(In favor of Kitchin)
The opportunities that big data provides are extensive, due to its volume, velocity, variety and exhaustive scope. These advantages make big data and data science incredibly powerful for analysis in all fields. However, data science is not a silver bullet and cannot replace traditional epistemology since forming theories and conclusions based solely on data removes the context of where that data comes from, making them rigid and sometimes inaccurate.
The largest proponents of the power of data science, such as Anderson, believe in empiricist theory, which suggests that the sheer volume of big data along with analysis techniques can reveal the inherent truth of data without a theory. This is true to some extent; data will have trends and those trends may exhibit high correlations. If correlations are near perfect, maybe a causal relationship is evident. Supposedly this is better than traditional scientific methods for two reasons: it is more efficient and accurate than theories and models, and it eliminates human bias. At least the latter part of this statement is incorrect. There is inherent human bias in the data analysis techniques used to form the objective results that empiricists believe in since humans made the algorithms. This is illustrated by the concept that many different analysis techniques can be used to comb through the same data set. This choice requires human input so the results cannot be entirely unbiased.
(Would also add a section on social sciences and humanities but I did not have time)
(In favor of Anderson)
Data science presents data sets that so large that they can incorporate an entire population, making statistical analysis more and more accurate. At some point, finding trends and correlational relationships in data may become so extensive they can be considered causal. At this point, theory was eliminated in the formation of a conclusion. This is the underlying power of data science: the ability to form a conclusion void a preceding theory.
What sets big data apart from previous data is, in no small part, its immense volume. Using this immense volume, analysis techniques can uncover many underlying trends, and form conclusions faster than a traditional scientific approach would. This can be demonstrated by Google, who revolutionized advertising without knowing what was in their advertisements. Google uses the personalized data generated from its users to find trends in what their users look at and show ads that are related to their personal habits. These targeted ads are often eerily similar to what people are thinking about or looking for, but they were not shown based on the judgement of a person, but rather a machine. The accuracy of these ads illustrates the idea that statistical correlations can form accurate results, in this case targeted ads, more efficiently than a person would, which is shown by the sheer number of users that use google and receive relevant targeted ads.
Data science also presents a more accurate view of the world than a model can. Models and theories are often crude and inaccurate since they are, at their heart, a generalization. Data science is not a generalization based on what little information is readily available, but is a conclusion drawn mathematically based on enormous amounts of an increasing amount of data.
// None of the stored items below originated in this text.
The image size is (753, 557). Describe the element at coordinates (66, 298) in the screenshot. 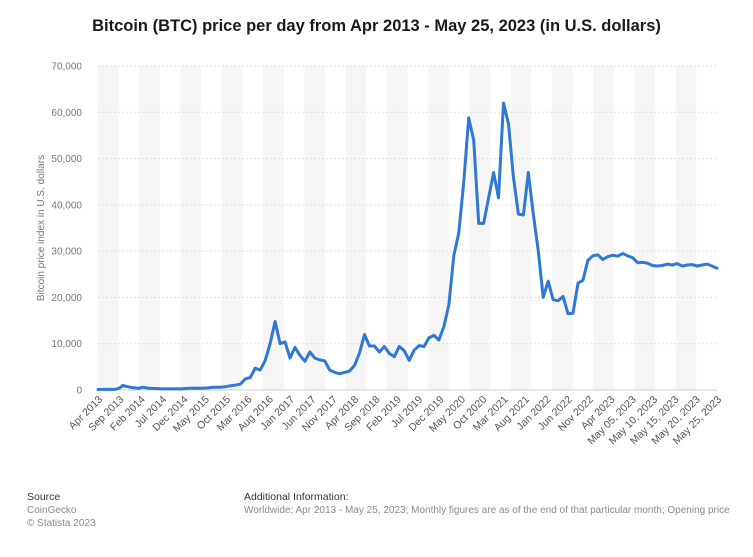

I see `y-tick-label: 20,000` at that location.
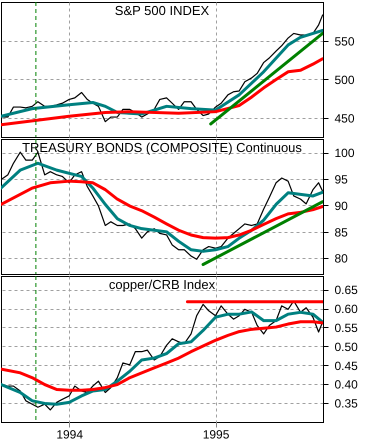 This screenshot has height=446, width=371. Describe the element at coordinates (346, 290) in the screenshot. I see `y-tick-label: 0.65` at that location.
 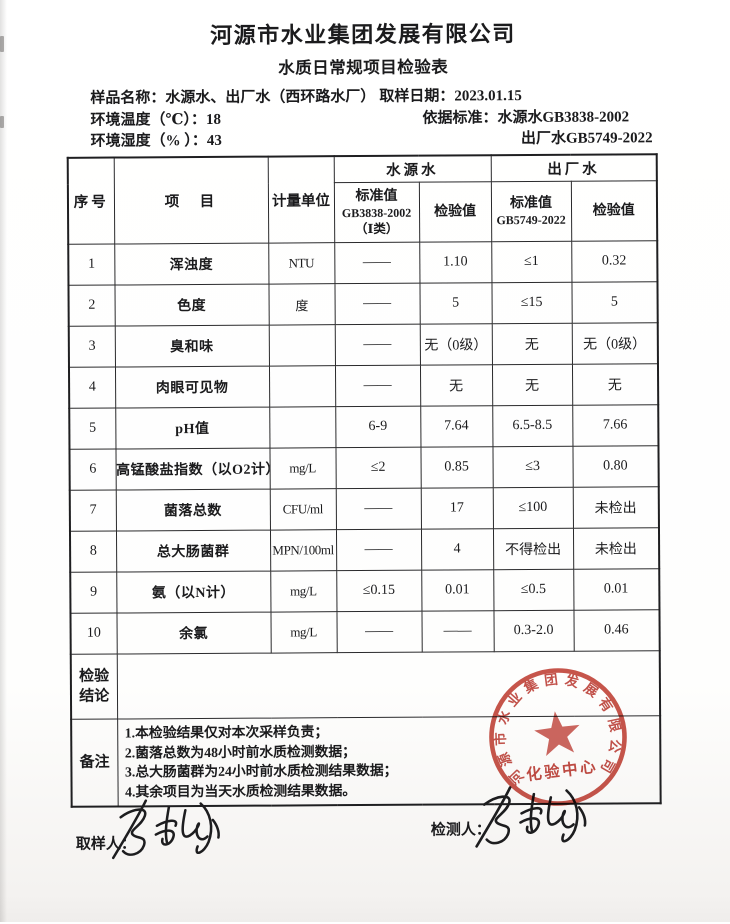 I want to click on cell-source-value: ——, so click(x=458, y=632).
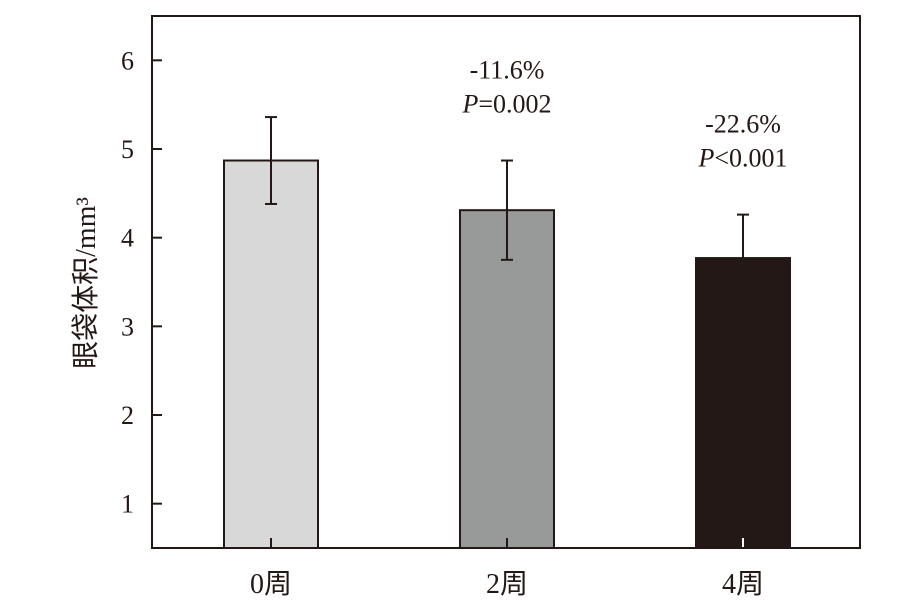  I want to click on annotation-change: -22.6%, so click(743, 124).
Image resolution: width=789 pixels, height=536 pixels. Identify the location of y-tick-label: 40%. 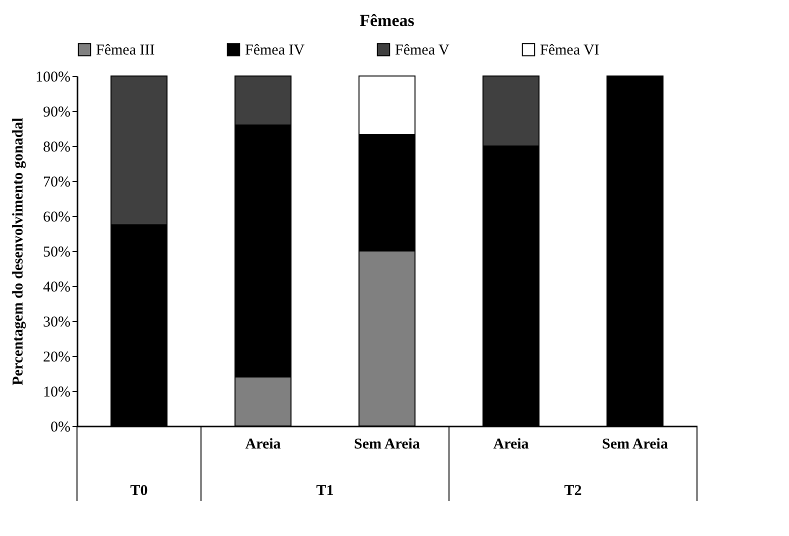
(56, 288).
This can be demonstrated by Mendelian genetics, which stresses the importance of dominant and recessive genes, and uses a simple model to see which traits will be expressed. This model is not accurate, as shown by more recent research on protein DNA interactions. A data science method here would be to analyze the many gene, protein interactions from many people to understand where the genes would be expressed and where they are not. This method does not rely on an potentially inaccurate model, but instead it would use the actual full or near full scale data which does have the inaccuracy associated with a model.